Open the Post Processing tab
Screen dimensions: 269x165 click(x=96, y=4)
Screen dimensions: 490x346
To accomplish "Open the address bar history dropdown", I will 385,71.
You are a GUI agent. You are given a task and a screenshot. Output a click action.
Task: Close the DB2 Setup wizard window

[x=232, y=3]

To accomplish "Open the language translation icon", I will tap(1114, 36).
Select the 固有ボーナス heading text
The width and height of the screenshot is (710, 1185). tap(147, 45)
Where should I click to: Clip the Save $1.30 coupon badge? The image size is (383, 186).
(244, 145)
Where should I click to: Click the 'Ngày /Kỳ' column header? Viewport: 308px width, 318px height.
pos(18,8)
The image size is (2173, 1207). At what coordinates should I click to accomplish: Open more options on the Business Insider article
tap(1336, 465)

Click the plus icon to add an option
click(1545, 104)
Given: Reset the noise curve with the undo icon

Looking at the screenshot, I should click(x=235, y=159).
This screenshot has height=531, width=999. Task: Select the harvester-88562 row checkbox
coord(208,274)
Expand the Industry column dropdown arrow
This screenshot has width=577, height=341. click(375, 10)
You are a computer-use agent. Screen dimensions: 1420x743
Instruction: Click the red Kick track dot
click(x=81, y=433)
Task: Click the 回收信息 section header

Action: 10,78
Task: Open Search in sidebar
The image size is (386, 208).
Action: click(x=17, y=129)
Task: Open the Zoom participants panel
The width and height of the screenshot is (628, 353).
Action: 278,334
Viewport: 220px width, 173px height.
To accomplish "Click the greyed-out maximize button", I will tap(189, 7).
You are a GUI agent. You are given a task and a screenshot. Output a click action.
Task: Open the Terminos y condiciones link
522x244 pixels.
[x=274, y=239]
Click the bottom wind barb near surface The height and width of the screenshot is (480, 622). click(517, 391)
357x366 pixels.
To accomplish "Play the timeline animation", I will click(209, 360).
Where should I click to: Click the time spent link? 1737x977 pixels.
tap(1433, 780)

....

→ EXERCISE INSTRUCTIONS: Rewrite every line of the material above as a numbered list, and leave out the blank lines.

→ ANSWER IN FULL:
1. Open the Post Processing tab
2. Screen dimensions: 269x165 click(x=96, y=4)
3. Screen dimensions: 490x346
4. To accomplish "Open the address bar history dropdown", I will 385,71.
5. You are a GUI agent. You are given a task and a screenshot. Output a click action.
6. Task: Close the DB2 Setup wizard window
7. [x=232, y=3]
8. To accomplish "Open the language translation icon", I will tap(1114, 36).
9. Select the 固有ボーナス heading text
10. The width and height of the screenshot is (710, 1185). tap(147, 45)
11. Where should I click to: Clip the Save $1.30 coupon badge? The image size is (383, 186).
12. (244, 145)
13. Where should I click to: Click the 'Ngày /Kỳ' column header? Viewport: 308px width, 318px height.
14. pos(18,8)
15. The image size is (2173, 1207). At what coordinates should I click to accomplish: Open more options on the Business Insider article
16. tap(1336, 465)
17. Click the plus icon to add an option
18. click(1545, 104)
19. Given: Reset the noise curve with the undo icon
20. Looking at the screenshot, I should click(x=235, y=159).
21. This screenshot has height=531, width=999. Task: Select the harvester-88562 row checkbox
22. coord(208,274)
23. Expand the Industry column dropdown arrow
24. This screenshot has width=577, height=341. click(375, 10)
25. You are a computer-use agent. Screen dimensions: 1420x743
26. Instruction: Click the red Kick track dot
27. click(x=81, y=433)
28. Task: Click the 回收信息 section header
29. Action: 10,78
30. Task: Open Search in sidebar
31. The image size is (386, 208).
32. Action: click(x=17, y=129)
33. Task: Open the Zoom participants panel
34. The width and height of the screenshot is (628, 353).
35. Action: 278,334
36. Viewport: 220px width, 173px height.
37. To accomplish "Click the greyed-out maximize button", I will tap(189, 7).
38. You are a GUI agent. You are given a task and a screenshot. Output a click action.
39. Task: Open the Terminos y condiciones link
40. 522x244 pixels.
41. [x=274, y=239]
42. Click the bottom wind barb near surface The height and width of the screenshot is (480, 622). click(517, 391)
43. 357x366 pixels.
44. To accomplish "Play the timeline animation", I will click(209, 360).
45. Where should I click to: Click the time spent link? 1737x977 pixels.
46. tap(1433, 780)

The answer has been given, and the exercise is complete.